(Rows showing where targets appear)

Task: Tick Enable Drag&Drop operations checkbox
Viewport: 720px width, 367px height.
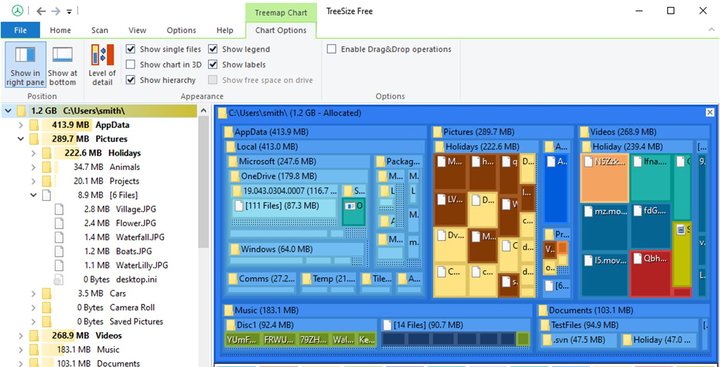Action: [332, 49]
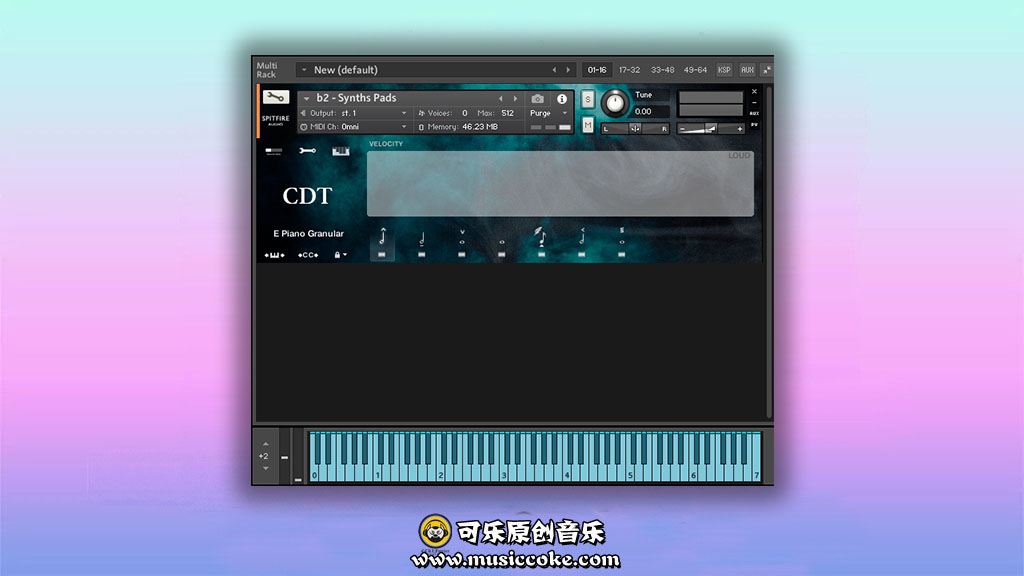This screenshot has height=576, width=1024.
Task: Mute the instrument with M button
Action: click(x=588, y=124)
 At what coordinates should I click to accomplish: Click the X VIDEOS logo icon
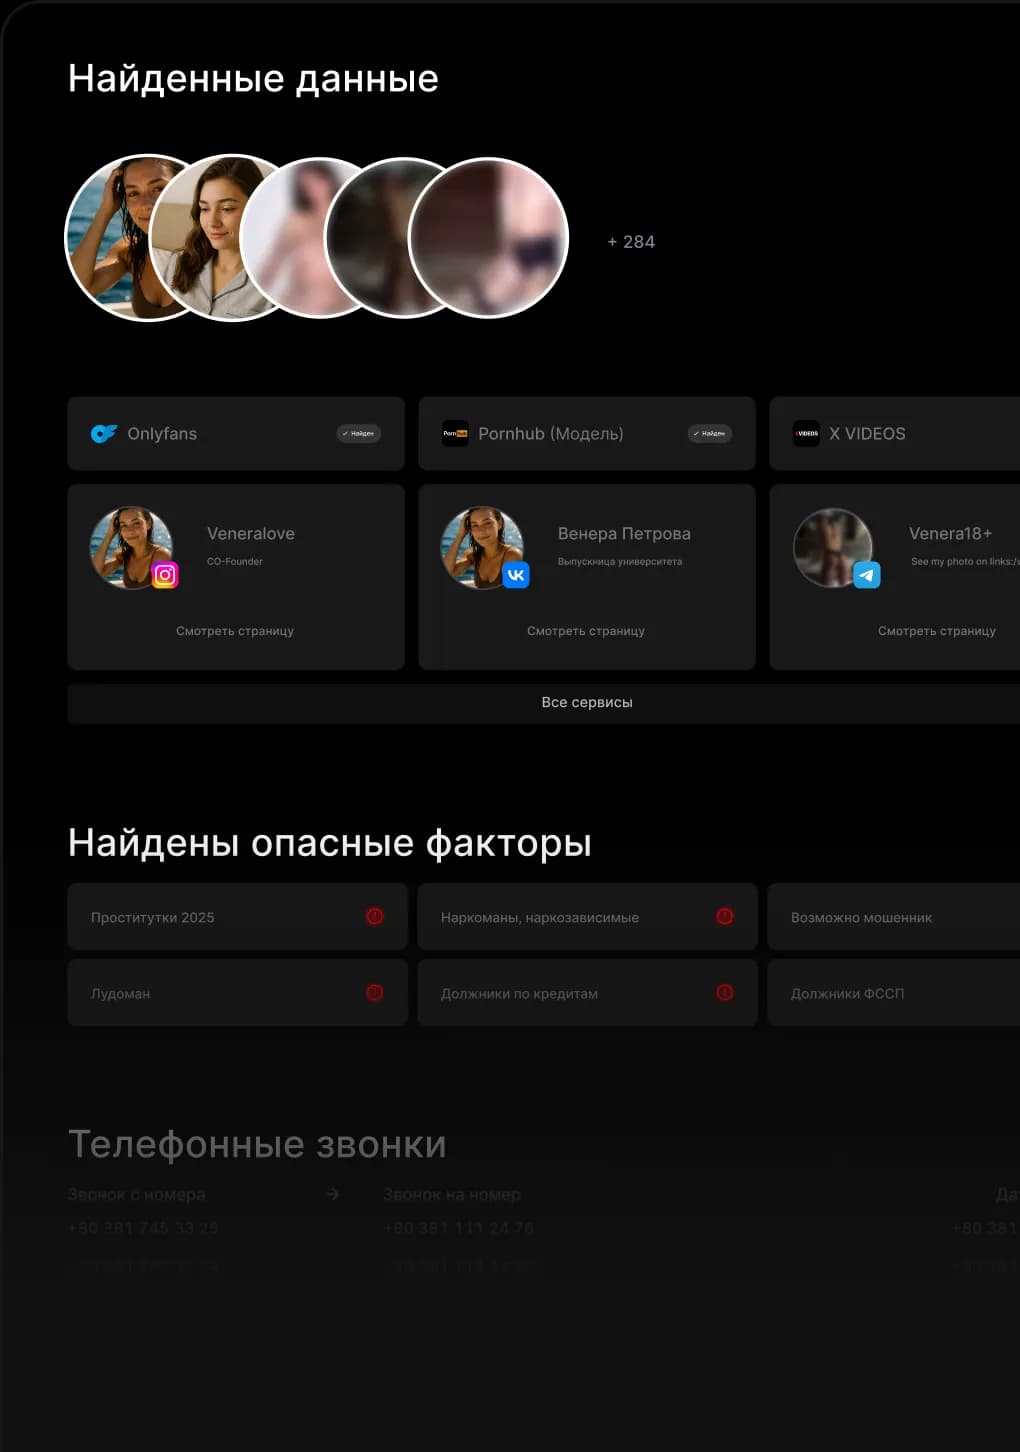pyautogui.click(x=806, y=433)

◆ Problem requirements
Could you render every line of the data above as a Markdown table with the columns Row and Line, skipping any blank lines and leaving the pictures out?

◆ Solution to this problem
| Row | Line |
|---|---|
| 1 | Task: Tick Enable Drag&Drop operations checkbox |
| 2 | Viewport: 720px width, 367px height. |
| 3 | Action: [332, 49] |
| 4 | This screenshot has height=576, width=1024. |
| 5 | Task: Mute the instrument with M button |
| 6 | Action: click(x=588, y=124) |
| 7 |  At what coordinates should I click to accomplish: Click the X VIDEOS logo icon |
| 8 | pyautogui.click(x=806, y=433) |